== Task list ==
[1] From the Hickman/Broviac catheter text, output verbatim the passage between "Today, most tunneled" and "a Tunneled CVC?", inclusive.
[2] According to the Hickman/Broviac catheter text, what range of outer diameters do most tunneled catheters have?

== Supplied text ==
Hickman / Broviac Catheter

 

The first tunneled catheter was developed by Broviac in the early 1970s for intravenous feeding in children (1). The original Broviac catheter was modified by Hickman for patients undergoing bone marrow transplantation. The Hickman catheter has two polyester cuffs (2).

 

Figure 1 – Diagram of the Hickman/Broviac catheter. The tip of this central venous catheter is positioned in the area where the superior vena cava enters the heart (right atrium).

 

Today, most tunneled central venous catheters (CVCs) are made of silicone or polyurethane. Like other central lines, a tunneled CVC must be flexible without kinking and allow normal (laminar) blood flow. The material should be skin-friendly and minimize bacterial infection. Most tunneled catheters (Broviac and Hickman) have an outer diameter ranging from 6 to 13 French (2 – 4.5 mm). A tunneled CVC can have several lumens. Outside the body, each lumen is closed separately. The catheter is secured with sutures and/or adhesive tape to prevent accidental displacement (e.g., when sleeping).

 

When Does a Patient Need a Tunneled CVC?

 

There are a number of reasons (indications) for placing a tunneled CVC for longer use. These include:

  • Administration of chemotherapy or regular, long-term delivery of other medications (especially Hickman catheter)
  • Intravenous administration of viscous solutions, e.g., nutrient solutions in patients who cannot eat or absorb food from the gastrointestinal tract (artificial or parenteral nutrition; especially Broviac catheter)

 

What is the General Procedure of Inserting a Tunneled CVC and What is Special When it is Done in our Interventional Radiology Unit?

 

In general, a tunneled CVC is placed under local anesthesia. In most cases, the catheter is inserted into a large neck vein above the collar bone (clavicle) and exits the body at the right chest wall. Between these two sites, the catheter is tunneled through the subcutaneous tissue (the tissue layer between the skin and muscle). Less commonly, a tunneled CVC is inserted into the vein below the clavicle. In some rare cases, there are good reasons to insert the catheter through a vein in the groin (adjusting the exit site accordingly). The procedure can be performed under near-sterile conditions using anatomical landmarks (“blind technique”) or ultrasound guidance.

 

Our interventional radiologists follow a strict set of standards when placing a CVC:

  • A tunneled CVC can be placed with local anesthesia, administration of additional medications, or with general anesthesia performed by an anesthesiologist.
  • To avoid complications, the interventional radiologist always uses ultrasound to guide the puncture procedure (see Figure 2 and Video 1; detailed and informative videos of ultrasound-guided vein puncture are available, for example, from The New England Journal of Medicine (3, 4)).
  • In addition, the interventional radiologist always inserts a tunneled CVC using a safe and gentle catheter placement technique (the so-called Seldinger technique (5)) under X-ray guidance.
  • At the end of the procedure, with the patient still on the table, an X-ray is obtained to check for possible complications like a pneumothorax (abnormal collection of air in the pleural space that separates the lung from the chest wall).

== Dataset content ==
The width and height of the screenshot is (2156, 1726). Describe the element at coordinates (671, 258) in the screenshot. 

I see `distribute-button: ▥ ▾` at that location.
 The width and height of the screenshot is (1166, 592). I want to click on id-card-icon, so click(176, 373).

== Results in order ==
[1]
Today, most tunneled central venous catheters (CVCs) are made of silicone or polyurethane. Like other central lines, a tunneled CVC must be flexible without kinking and allow normal (laminar) blood flow. The material should be skin-friendly and minimize bacterial infection. Most tunneled catheters (Broviac and Hickman) have an outer diameter ranging from 6 to 13 French (2 – 4.5 mm). A tunneled CVC can have several lumens. Outside the body, each lumen is closed separately. The catheter is secured with sutures and/or adhesive tape to prevent accidental displacement (e.g., when sleeping).

 

When Does a Patient Need a Tunneled CVC?

[2] 6 to 13 French (2–4.5 mm).